__Goal__. How many lines in the rows below contain the string "resolution" with matching case? Reply with the number only.

__Data excerpts__.
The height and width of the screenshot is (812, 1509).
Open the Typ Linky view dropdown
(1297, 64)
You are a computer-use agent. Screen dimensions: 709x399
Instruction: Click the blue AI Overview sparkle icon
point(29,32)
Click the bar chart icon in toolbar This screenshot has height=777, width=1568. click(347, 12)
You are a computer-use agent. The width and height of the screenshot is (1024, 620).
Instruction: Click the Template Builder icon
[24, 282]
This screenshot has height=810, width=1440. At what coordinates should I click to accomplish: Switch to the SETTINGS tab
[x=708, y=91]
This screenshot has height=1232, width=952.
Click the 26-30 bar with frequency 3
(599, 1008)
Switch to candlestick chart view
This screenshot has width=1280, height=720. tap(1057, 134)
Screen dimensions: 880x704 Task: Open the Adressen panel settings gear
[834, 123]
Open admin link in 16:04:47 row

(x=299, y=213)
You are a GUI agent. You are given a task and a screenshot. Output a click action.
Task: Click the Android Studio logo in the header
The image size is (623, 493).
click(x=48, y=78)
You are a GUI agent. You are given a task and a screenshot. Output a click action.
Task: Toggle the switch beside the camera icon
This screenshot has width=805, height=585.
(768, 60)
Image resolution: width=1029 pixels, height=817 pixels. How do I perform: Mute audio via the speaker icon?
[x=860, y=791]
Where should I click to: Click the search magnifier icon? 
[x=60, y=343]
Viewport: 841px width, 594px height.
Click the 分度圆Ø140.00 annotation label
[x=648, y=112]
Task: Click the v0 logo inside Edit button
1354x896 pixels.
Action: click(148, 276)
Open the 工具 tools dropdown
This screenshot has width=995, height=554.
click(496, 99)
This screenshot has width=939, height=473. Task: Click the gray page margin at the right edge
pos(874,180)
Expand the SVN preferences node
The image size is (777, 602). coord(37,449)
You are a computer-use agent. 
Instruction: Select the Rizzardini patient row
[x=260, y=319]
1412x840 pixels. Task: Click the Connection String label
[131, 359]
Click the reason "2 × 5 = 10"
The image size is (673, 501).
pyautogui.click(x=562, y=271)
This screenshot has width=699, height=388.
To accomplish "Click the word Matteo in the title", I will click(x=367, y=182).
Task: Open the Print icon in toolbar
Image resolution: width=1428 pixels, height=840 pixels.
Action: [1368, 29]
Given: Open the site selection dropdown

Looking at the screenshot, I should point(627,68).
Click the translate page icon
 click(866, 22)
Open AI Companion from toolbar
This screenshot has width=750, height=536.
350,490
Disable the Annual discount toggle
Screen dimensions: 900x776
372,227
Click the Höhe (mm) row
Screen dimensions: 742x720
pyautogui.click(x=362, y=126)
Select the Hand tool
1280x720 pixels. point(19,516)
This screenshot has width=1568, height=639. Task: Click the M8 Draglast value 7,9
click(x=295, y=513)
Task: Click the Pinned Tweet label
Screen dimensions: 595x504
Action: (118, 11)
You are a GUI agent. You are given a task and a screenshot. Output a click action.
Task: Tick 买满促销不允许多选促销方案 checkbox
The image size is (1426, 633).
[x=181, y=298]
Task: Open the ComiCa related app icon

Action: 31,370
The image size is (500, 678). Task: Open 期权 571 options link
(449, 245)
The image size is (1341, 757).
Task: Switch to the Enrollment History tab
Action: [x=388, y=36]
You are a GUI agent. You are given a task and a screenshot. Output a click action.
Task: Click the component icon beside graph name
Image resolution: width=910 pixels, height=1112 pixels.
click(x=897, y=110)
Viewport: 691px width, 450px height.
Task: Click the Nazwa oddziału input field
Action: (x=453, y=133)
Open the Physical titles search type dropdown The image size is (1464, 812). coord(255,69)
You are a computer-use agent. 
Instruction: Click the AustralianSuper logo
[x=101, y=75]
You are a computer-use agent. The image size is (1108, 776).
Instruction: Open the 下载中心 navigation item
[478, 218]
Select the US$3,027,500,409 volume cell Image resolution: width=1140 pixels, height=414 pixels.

__Correct result__. 4